Exercise prompt: How many of the lines below hold "will"? Only the number, please.

Data supplied:
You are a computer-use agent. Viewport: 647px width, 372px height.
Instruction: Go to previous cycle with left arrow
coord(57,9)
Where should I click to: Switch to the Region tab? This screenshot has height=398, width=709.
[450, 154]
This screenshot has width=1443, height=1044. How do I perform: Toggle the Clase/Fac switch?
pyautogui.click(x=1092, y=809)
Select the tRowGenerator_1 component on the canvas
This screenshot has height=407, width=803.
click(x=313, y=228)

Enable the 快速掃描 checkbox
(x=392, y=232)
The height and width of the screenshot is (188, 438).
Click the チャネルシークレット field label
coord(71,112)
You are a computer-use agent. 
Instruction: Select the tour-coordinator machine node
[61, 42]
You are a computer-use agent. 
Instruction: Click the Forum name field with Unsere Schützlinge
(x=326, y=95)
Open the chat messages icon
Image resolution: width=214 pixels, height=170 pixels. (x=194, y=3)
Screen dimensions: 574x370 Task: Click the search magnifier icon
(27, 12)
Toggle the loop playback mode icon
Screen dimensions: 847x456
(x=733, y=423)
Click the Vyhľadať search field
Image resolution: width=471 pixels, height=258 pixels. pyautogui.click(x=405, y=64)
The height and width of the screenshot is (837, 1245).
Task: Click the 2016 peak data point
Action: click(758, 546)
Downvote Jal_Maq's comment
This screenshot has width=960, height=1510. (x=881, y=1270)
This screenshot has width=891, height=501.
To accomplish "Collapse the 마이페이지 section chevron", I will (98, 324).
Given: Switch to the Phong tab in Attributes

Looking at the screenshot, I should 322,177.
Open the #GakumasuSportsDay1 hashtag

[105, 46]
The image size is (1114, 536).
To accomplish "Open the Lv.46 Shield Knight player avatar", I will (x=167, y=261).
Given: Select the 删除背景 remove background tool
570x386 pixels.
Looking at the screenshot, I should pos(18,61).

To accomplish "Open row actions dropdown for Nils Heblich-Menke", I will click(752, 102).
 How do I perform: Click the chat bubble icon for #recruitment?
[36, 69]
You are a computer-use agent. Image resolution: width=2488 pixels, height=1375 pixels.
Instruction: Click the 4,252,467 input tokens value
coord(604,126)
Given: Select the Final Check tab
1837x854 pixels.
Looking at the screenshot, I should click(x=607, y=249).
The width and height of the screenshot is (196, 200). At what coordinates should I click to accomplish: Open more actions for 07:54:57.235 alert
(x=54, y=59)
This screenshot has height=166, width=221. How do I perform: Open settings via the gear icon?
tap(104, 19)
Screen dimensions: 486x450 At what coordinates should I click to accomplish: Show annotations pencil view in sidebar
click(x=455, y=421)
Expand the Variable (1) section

Output: 3